These switches, found in noncoding regions of the genome, regulate how genes behave in astrocytes, cells that play a key role in brain health and inflammation.
The findings, led by scientists at UNSW Sydney, introduce a resource called AstroREG, designed to identify how changes in DNA regulation, rather than in the genes themselves, may contribute to Alzheimer’s. The study brings fresh focus to the 98% of human DNA that doesn’t make proteins but still influences which genes turn on or off.
Gene control is often overlooked in Alzheimer’s research, which has traditionally focused on mutations in protein-coding genes. But most genetic risk factors lie in noncoding DNA, making this work a step toward understanding how small regulatory changes can have wide effects on gene activity and disease progression.
Astrocytes Under The Microscope
The study centers on astrocytes, cells that help regulate inflammation, clean up excess neurotransmitters, and support neurons. Changes in astrocyte gene expression can influence nearby brain cells, especially since Alzheimer’s often begins with inflammation even before neurons show signs of damage.

Using the AstroREG platform, the researchers screened almost 1,000 candidate enhancer regions, stretches of DNA that don’t code for proteins but help control nearby genes. They used a method called CRISPR interference (CRISPRi), which silences DNA without cutting it, to test whether these enhancers were active inside cultured human astrocytes.
According to Earth.com, only a subset of these candidate regions turned out to be functional enhancers, capable of regulating gene expression.
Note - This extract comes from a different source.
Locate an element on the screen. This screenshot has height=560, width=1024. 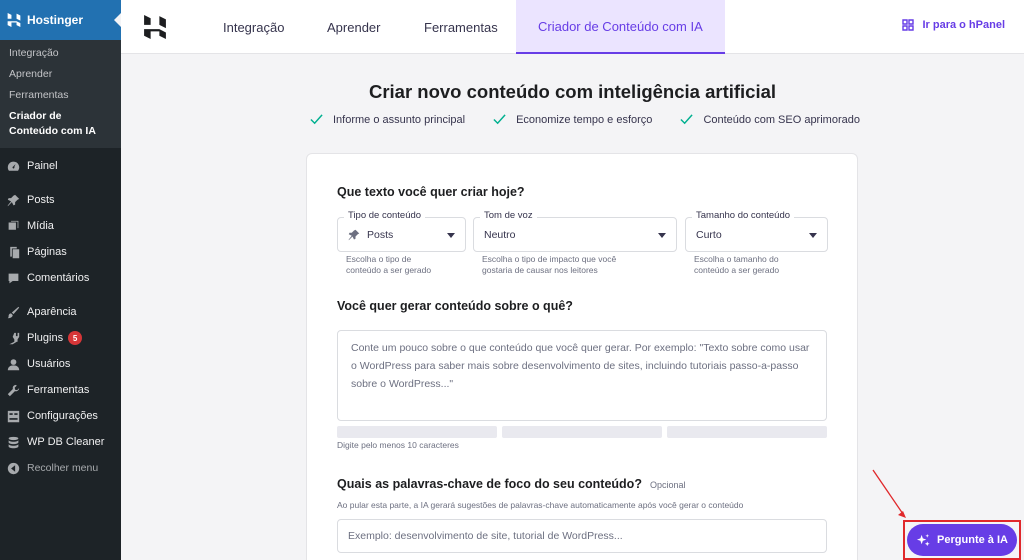
sidebar-item-comentarios: Comentários is located at coordinates (60, 278).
These switches were identified by their ability to change RNA levels in the same DNA neighborhood when silenced, helping scientists pinpoint exactly which genes were affected.
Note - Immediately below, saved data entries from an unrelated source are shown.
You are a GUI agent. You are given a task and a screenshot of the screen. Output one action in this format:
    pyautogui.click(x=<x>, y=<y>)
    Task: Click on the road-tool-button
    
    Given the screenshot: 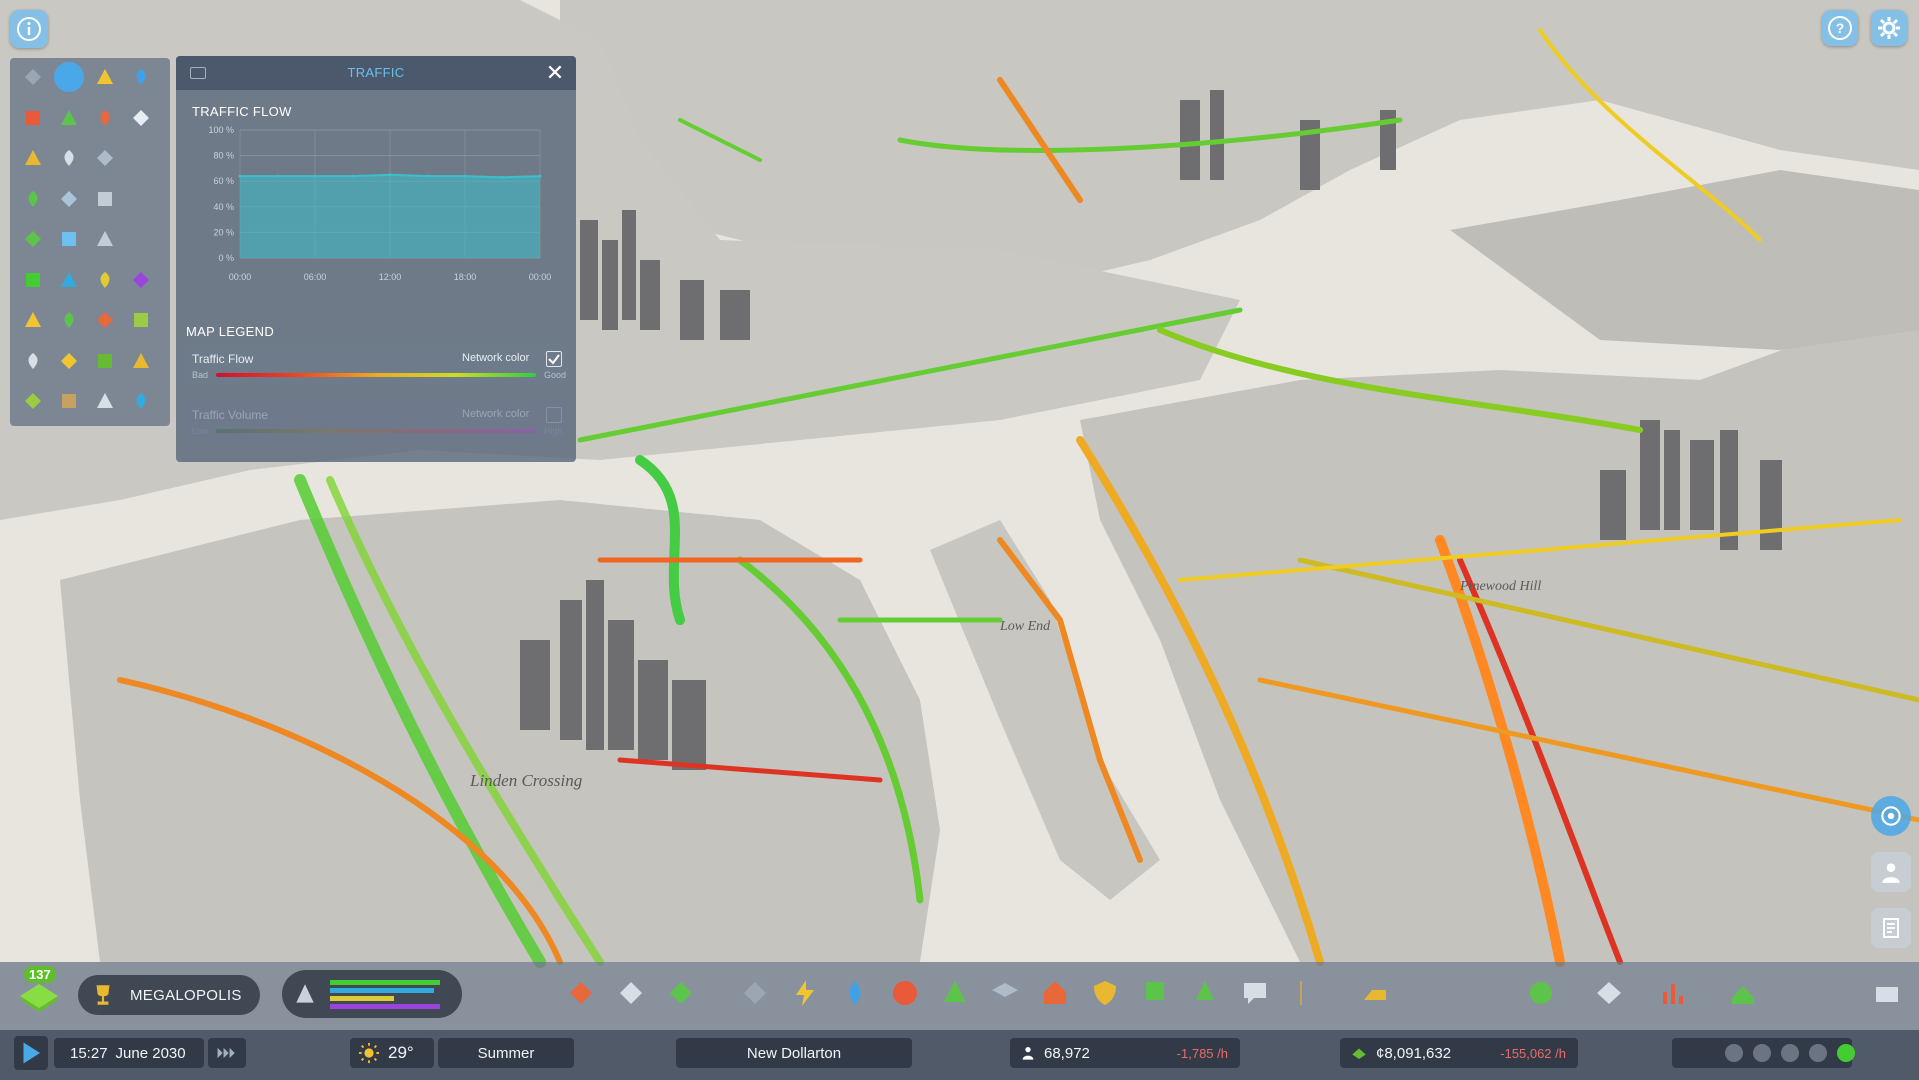 What is the action you would take?
    pyautogui.click(x=755, y=993)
Tracing The Effect Of Each Enhancer
To measure how gene activity responded to enhancer silencing, the team used single-cell RNA sequencing. This allowed them to track how each individual astrocyte changed its gene expression after CRISPRi treatment, rather than relying on averages across cell populations. This level of detail revealed specific gene targets and showed how even small regulatory changes can shift gene behavior.


Many of the target genes uncovered in the experiment were already known to be dysregulated in Alzheimer’s brain tissue, either expressed too much or too little. The presence of these genes in the enhancer dataset strengthens the connection between astrocyte regulation and Alzheimer’s pathology.
Interestingly, some enhancers skipped over nearby genes entirely to control more distant ones. The team cautions against assuming that the nearest gene to a regulatory region is always the one being affected. This insight helps refine how researchers interpret genetic association studies, where noncoding variants are often linked to disease but hard to trace to specific genes.
From Experimental Data To Machine Learning
Beyond identifying active enhancers, the researchers also used their results to train computational models. A random forest model, a type of algorithm based on multiple decision trees, was tested using the data from AstroREG to improve predictions about enhancer activity in the brain.
According to Professor Irina Voineagu, who led the study, the resource now serves as valuable training material for computational biologists. But even the best models still need lab confirmation, as enhancer activity can vary based on cell type, developmental stage, or environmental stress.
The study also acknowledges its limitations. The astrocytes used were derived from cultured human cells with fetal characteristics, which might not fully mimic aging brain environments. CRISPRi can dampen enhancer activity but may not completely block it, meaning some functional regions could have gone undetected.
Still, as reported by the same source, the results lay important groundwork for future studies of Alzheimer’s genetics.